Hi all, I’m pretty sure I’m not alone in struggling to cope with not knowing what the “plan” is for the day- eg. What we are doing after what we’re doing now, what if things don’t work out the way I hope etc…
I have tried to explain to family and friends for actual YEARS that yes, I’m sorry that I am annoying you because I am asking what is happening all the time, but I REALLY struggle with this.
Some examples I can think of off the top of my head that range from causing full on meltdowns to just raising my anxiety levels are:
when i was about 6 my mom took me and my siblings to the cinema- there was a Pizza Hut next door and we’d been there on a different occasion after the movie- I’d asked if we were going this time and my mom said she’d tell me after the film. No big deal right? But I was unable to focus on the rest of the movie because I was anxious about not knowing what was happening next- my sister came back from the toilet with my mom a little later before the end of the film and whispered to me that we WERE going to get pizza. She likes to wind me up as siblings do so I asked my mom again. She said she’d tell me later. I asked again and again (my biggest flaw to this day) same answer from mom.

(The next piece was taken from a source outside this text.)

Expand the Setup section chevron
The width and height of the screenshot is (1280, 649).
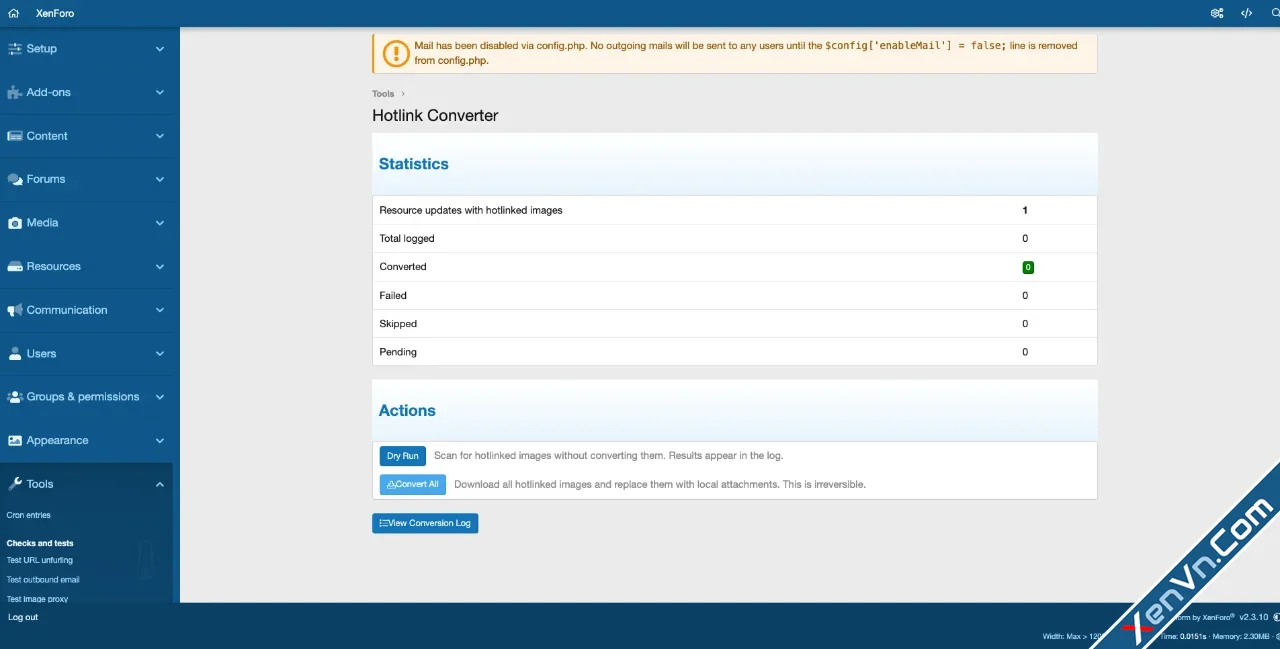coord(160,48)
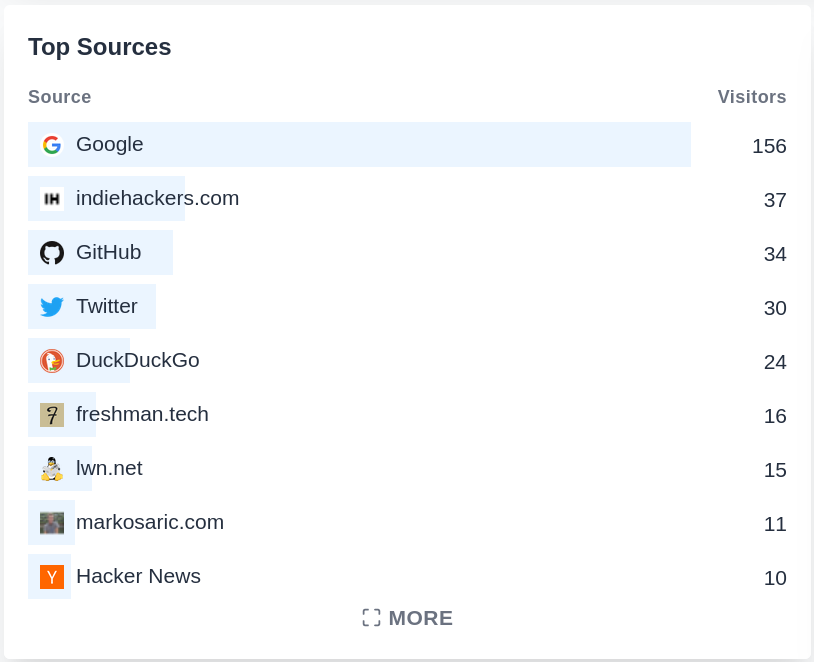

after the film she said that she had planned to take us for pizza, but due to my questioning, I had ruined it for everyone and we would eat at home. Being 6, I had a meltdown due to the anger of my siblings, mom, the lack of knowing what was happening, etc.

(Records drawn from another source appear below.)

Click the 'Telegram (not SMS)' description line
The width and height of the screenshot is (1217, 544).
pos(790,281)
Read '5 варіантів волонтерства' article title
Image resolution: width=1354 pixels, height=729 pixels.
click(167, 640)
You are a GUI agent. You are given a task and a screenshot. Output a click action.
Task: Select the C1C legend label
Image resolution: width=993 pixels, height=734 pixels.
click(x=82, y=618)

I was punished for throwing a tantrum over pizza, and much as I love pizza lol I wouldn’t have cared more than “awww nah” if we weren’t getting it- the uncertainty is my problem.

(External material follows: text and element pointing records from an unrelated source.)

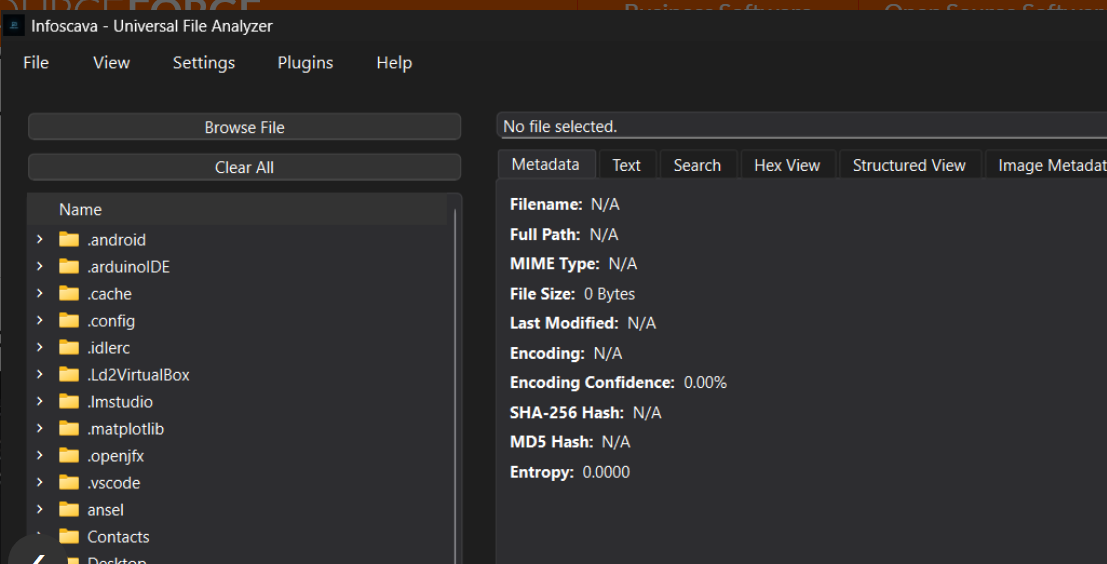Click the Infoscava app icon in title bar

tap(14, 26)
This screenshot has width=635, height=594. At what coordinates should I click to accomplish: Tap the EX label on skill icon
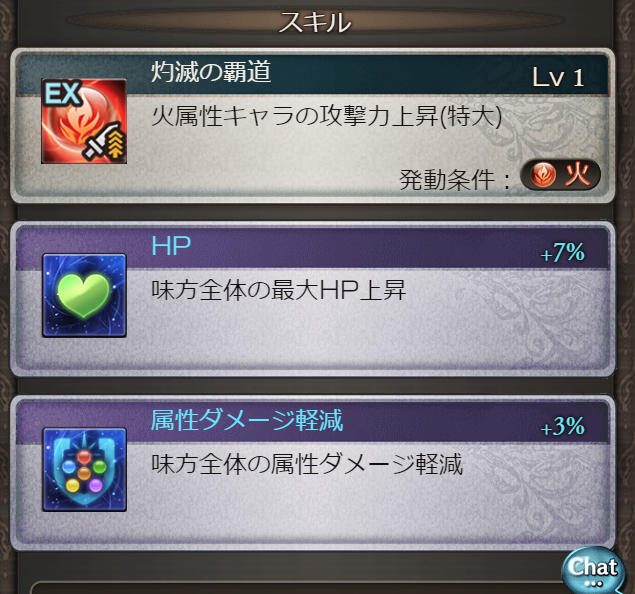point(62,94)
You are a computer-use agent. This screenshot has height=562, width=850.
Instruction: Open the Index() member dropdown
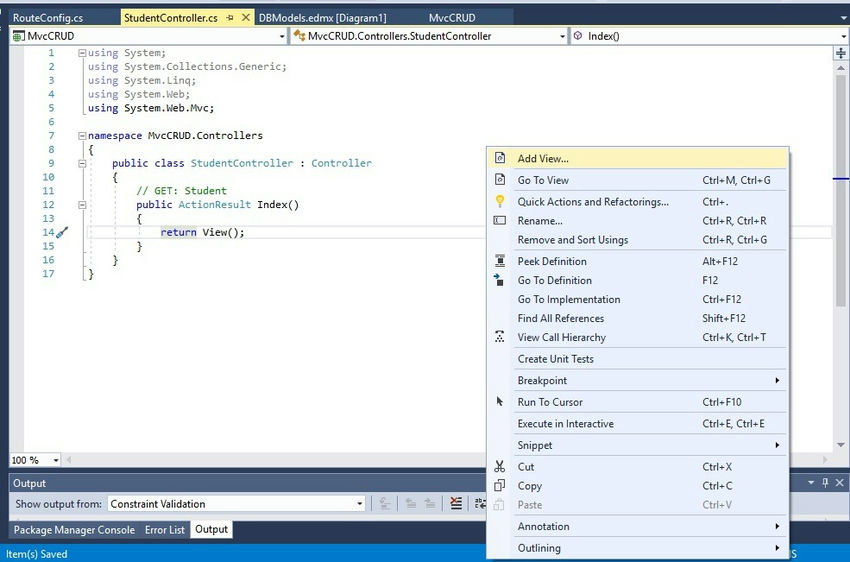[843, 36]
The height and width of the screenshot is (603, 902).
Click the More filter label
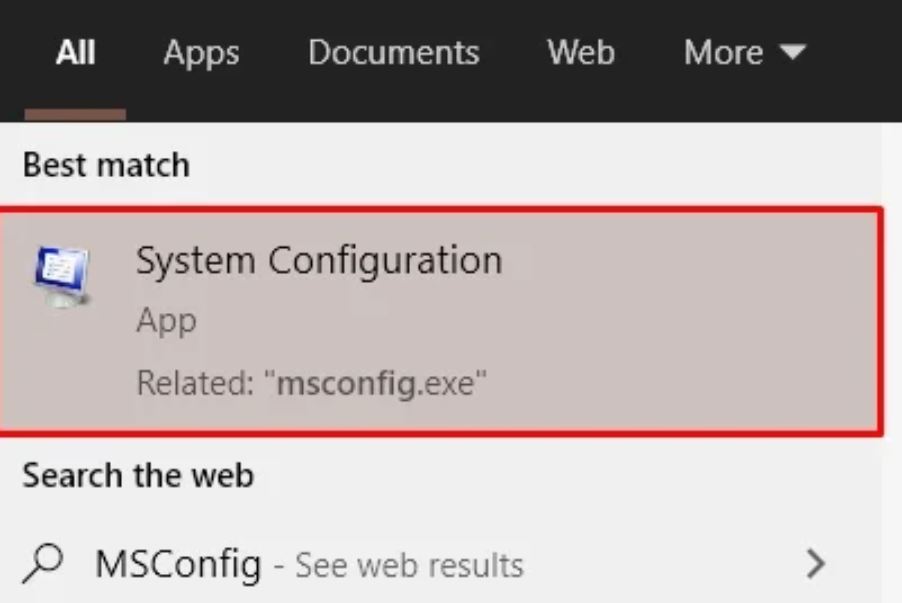[724, 52]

last year, I’d just got out of a violent relationship and it was going to court. I asked my parents what if I wasn’t believed and she was found not guilty. They told me that this would not happen, there was enough evidence, etc. etc.
then would talk about the incompetence of the officer assigned to my case ( my parents are also both police officers) and their lack of faith in the criminal justice system etc.
I asked again. Same answer. Again. Same answer, until I gave up.
my worst fears came true. I had the biggest meltdown I’ve had in years, was asked to leave my parents house due to my rude behaviour (I was very upset that I’d asked them to help me prepare for this outcome and this made them angry) and go back to my flat ( which they were the guarantors of, they agreed if i was ever unable to pay my rent they would pay it for one month only before I had to leave, please know I’m very grateful for this )
I worked with my ex still- people who had been mates for years suddenly started questioning me and saying I must be lying as she was found not guilty. I had a breakdown at work, lost my job. My parents stepped in and paid that one months rent, I was spiralling downwards so I stayed at a friends for 3 nights as I was losing my mind I felt.
My mom texted me to ask me to hand my keys in, she’d spoken to my landlord and ended my tenancy, due to the way I’d spoken to her when I lost the court case. I rushed to my flat, it was empty.
The last phone call we ever had she told me she’d thrown away all my possessions. I lost everything, I told her I had no where to go, my friend could not put me up in her single room in a shared house any longer as her landlord was threatening to give her a warning. Nothing. I was homeless for 6 months, finally have a room in a shared house myself.
why do people get so angry when I ask questions to try and prepare for whatever outcome is next?